--- DATA SUPPLIED ---

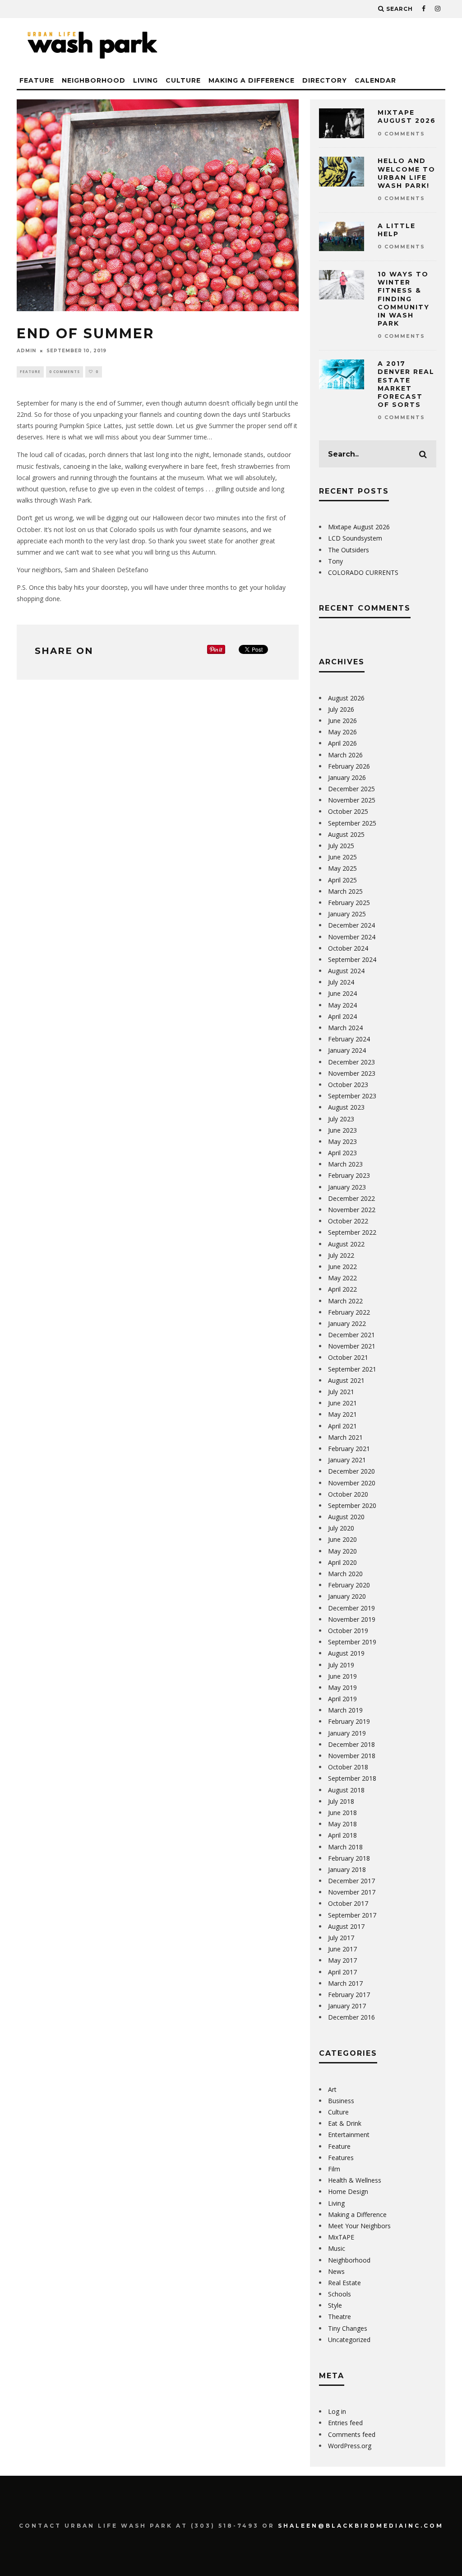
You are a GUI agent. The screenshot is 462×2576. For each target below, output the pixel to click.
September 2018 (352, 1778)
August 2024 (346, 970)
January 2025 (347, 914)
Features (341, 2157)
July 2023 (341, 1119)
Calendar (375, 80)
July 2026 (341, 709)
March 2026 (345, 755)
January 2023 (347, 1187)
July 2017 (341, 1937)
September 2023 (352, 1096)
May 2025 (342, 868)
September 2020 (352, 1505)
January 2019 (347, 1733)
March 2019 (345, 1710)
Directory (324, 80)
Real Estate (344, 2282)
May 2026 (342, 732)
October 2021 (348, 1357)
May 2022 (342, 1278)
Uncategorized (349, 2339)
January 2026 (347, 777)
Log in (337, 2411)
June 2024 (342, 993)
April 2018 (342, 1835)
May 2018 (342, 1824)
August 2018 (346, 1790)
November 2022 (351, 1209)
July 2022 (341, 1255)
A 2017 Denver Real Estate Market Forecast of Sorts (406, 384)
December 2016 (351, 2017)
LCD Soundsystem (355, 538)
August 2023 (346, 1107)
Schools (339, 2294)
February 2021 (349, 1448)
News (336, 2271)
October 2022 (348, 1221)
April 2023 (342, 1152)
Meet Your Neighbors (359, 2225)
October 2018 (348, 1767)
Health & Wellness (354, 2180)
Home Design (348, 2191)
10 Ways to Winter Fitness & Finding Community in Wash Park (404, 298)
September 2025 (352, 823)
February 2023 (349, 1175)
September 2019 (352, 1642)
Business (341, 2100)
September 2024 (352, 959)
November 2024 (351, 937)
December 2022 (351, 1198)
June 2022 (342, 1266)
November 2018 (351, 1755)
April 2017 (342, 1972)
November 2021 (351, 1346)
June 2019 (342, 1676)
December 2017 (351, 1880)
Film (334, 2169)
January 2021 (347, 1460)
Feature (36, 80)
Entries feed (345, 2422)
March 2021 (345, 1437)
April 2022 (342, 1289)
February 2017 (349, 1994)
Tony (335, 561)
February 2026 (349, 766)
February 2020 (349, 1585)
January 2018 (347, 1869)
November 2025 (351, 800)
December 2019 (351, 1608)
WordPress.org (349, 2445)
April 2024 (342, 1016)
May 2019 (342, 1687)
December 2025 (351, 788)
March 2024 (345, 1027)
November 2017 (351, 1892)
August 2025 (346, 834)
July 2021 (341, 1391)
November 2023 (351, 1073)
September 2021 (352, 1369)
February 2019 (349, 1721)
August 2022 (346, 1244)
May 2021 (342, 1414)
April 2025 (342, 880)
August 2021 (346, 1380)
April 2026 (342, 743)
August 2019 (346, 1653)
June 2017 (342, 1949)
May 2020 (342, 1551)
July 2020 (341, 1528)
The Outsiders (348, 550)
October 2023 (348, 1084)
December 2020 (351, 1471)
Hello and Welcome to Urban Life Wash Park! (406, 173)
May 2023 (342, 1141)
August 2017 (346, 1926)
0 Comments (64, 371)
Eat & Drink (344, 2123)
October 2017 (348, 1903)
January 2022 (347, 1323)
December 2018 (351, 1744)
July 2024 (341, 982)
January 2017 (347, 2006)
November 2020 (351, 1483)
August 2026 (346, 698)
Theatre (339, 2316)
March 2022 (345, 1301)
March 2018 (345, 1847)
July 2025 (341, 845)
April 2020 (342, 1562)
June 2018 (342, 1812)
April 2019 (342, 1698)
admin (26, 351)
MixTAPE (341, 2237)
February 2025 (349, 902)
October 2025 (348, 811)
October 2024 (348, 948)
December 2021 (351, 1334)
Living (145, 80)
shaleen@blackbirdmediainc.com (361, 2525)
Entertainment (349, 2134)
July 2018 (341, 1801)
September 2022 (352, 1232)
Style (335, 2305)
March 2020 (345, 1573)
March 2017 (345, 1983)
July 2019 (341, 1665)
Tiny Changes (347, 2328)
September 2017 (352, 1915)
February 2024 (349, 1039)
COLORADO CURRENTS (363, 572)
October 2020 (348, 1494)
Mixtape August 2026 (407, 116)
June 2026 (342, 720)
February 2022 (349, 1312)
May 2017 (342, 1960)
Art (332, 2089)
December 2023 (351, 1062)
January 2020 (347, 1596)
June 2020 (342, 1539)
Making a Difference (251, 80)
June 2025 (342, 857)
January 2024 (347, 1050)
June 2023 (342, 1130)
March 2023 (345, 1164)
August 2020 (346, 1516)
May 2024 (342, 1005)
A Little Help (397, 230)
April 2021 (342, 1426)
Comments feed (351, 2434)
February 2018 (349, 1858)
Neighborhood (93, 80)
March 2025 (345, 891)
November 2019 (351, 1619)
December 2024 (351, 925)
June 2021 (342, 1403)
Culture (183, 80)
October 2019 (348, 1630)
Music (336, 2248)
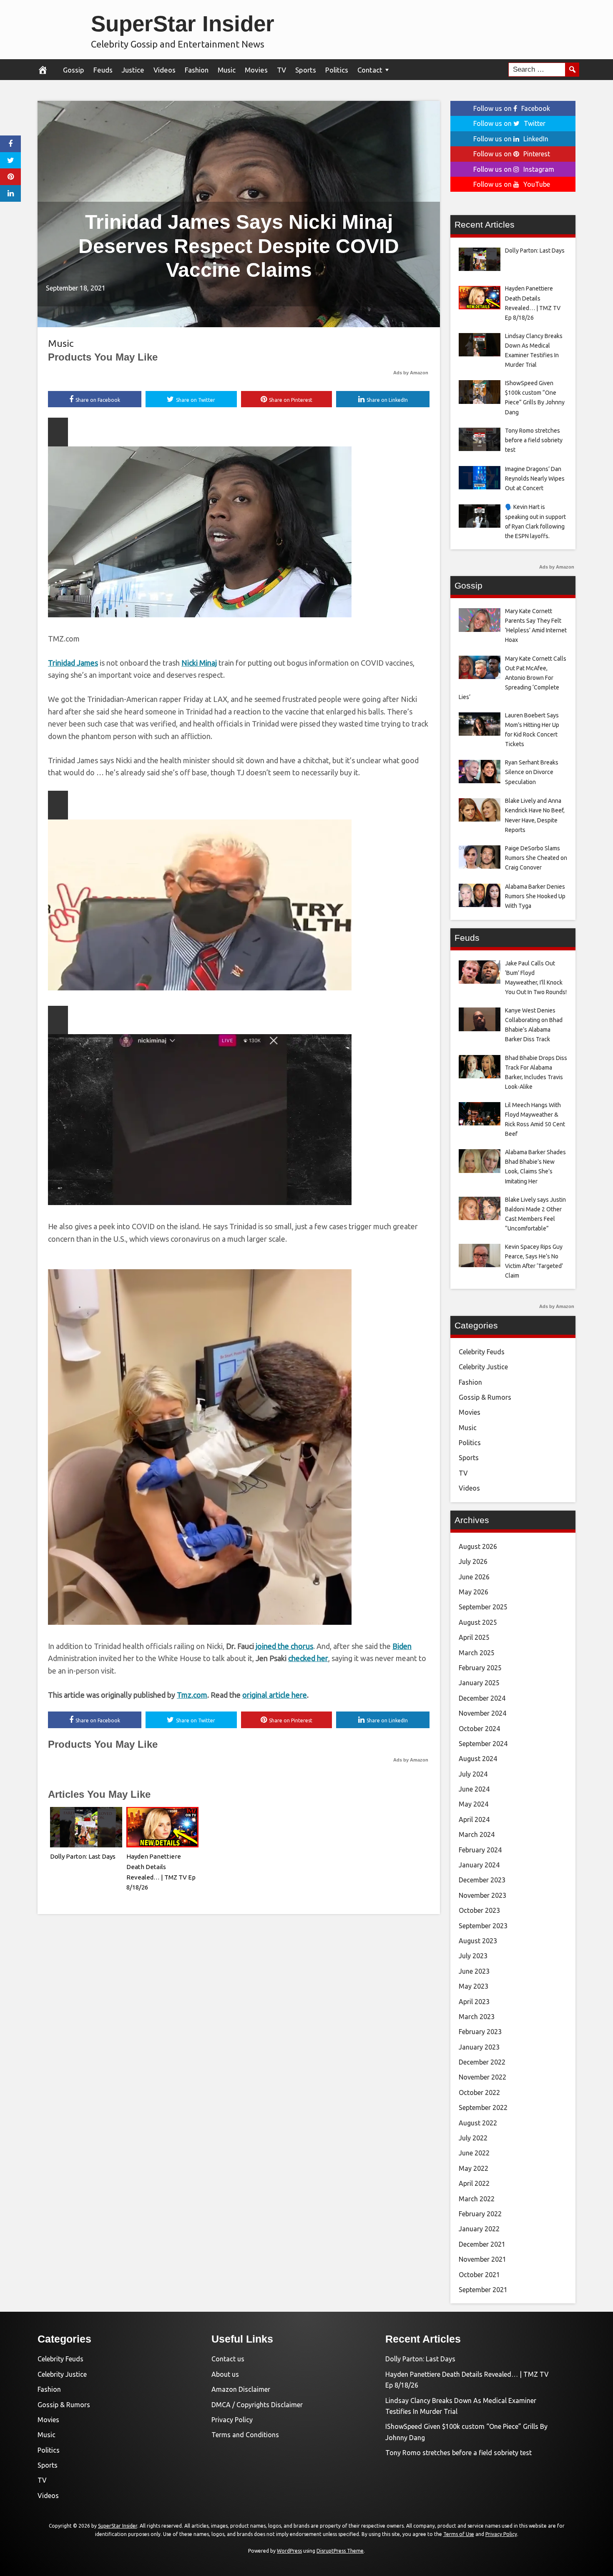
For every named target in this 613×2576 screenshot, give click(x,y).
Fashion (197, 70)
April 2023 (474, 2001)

---
--- DATA SUPPLIED ---

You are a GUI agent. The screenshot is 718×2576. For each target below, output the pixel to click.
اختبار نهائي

---

=== WORK REQUEST ===
Go through the listing and copy each line with the string "click".

=== WRITTEN SOLUTION ===
You are a GUI agent. The screenshot is 462×2576. For each target below, output the pixel to click.
For every named target in this 613×2576 screenshot, give click(x,y).
You are a GUI agent. The screenshot is 718×2576. For each target below, output the pixel to click.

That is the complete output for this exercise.